(Collection entries)
------------------------------------------------------------

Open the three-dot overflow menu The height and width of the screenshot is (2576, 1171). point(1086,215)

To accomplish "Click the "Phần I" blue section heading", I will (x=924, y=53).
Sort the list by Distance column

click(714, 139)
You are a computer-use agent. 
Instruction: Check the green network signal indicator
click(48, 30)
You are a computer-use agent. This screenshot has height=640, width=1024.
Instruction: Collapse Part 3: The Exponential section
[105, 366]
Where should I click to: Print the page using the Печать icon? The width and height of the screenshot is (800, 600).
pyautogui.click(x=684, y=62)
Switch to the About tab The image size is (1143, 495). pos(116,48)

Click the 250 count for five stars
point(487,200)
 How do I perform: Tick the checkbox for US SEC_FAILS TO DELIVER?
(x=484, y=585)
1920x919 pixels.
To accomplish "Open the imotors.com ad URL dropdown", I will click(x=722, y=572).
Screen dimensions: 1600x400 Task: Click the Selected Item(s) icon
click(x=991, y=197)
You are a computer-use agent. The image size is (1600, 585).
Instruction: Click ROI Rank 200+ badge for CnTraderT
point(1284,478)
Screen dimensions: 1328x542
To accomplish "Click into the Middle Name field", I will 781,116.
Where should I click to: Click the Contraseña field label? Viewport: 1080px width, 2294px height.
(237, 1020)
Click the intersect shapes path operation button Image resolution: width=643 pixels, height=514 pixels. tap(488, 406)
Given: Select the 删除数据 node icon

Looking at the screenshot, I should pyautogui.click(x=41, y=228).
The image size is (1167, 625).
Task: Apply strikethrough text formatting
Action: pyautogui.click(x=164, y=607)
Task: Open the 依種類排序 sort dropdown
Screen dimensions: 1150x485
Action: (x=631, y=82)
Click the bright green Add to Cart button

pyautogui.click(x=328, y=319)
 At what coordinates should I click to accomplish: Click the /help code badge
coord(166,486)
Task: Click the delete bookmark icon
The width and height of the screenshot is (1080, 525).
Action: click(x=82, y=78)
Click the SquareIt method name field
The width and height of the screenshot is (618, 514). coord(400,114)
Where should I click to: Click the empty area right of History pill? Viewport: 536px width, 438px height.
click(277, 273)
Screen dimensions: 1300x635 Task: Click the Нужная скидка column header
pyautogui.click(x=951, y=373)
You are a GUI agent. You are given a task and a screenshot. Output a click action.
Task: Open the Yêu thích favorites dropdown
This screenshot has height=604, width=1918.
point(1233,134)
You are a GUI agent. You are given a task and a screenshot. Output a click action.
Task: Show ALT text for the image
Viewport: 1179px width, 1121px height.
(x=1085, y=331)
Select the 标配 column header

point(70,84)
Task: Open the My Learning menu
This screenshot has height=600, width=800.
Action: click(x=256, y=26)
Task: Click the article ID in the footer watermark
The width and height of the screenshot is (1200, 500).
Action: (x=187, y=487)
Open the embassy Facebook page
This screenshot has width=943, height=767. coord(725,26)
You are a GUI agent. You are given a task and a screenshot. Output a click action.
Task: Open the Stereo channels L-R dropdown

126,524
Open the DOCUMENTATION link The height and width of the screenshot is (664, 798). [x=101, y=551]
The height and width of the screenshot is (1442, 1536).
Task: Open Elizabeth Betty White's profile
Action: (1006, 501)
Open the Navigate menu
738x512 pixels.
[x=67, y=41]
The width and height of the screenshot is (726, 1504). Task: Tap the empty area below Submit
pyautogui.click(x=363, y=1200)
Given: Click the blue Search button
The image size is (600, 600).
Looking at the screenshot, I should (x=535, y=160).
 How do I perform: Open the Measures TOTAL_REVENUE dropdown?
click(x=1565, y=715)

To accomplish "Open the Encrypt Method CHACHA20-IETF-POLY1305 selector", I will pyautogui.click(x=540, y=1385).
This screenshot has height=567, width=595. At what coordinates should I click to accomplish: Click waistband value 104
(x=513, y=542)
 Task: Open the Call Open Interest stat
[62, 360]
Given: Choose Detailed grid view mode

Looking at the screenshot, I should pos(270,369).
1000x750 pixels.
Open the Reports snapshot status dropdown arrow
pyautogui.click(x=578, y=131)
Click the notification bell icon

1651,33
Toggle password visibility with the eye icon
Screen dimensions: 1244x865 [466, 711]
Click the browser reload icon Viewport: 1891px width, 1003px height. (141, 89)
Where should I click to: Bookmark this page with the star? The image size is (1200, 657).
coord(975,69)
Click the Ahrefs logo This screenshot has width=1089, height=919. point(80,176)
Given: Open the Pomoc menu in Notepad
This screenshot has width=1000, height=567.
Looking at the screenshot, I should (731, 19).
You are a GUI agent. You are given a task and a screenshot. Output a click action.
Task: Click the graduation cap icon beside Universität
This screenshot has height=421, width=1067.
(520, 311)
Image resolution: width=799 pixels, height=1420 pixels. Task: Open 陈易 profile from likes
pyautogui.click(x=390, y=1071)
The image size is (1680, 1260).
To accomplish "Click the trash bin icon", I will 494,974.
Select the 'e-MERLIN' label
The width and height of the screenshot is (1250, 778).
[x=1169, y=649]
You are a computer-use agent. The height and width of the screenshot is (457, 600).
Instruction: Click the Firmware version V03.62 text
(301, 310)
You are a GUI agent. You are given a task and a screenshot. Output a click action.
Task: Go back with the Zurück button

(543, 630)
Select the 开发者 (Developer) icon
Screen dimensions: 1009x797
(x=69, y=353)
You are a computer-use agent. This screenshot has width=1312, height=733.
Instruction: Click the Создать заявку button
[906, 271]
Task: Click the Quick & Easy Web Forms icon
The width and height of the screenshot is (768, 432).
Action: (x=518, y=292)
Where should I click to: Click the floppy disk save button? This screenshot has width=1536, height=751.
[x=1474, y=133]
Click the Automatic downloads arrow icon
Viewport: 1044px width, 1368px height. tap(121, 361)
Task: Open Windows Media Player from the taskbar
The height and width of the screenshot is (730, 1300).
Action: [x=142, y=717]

------------------------------------------------------------

TASK INSTRUCTIONS: Whenever the word "blue" occurs in a line above, copy that line.

ANSWER FOR THE TASK:
To accomplish "Click the "Phần I" blue section heading", I will (x=924, y=53).
Given: Click the blue Search button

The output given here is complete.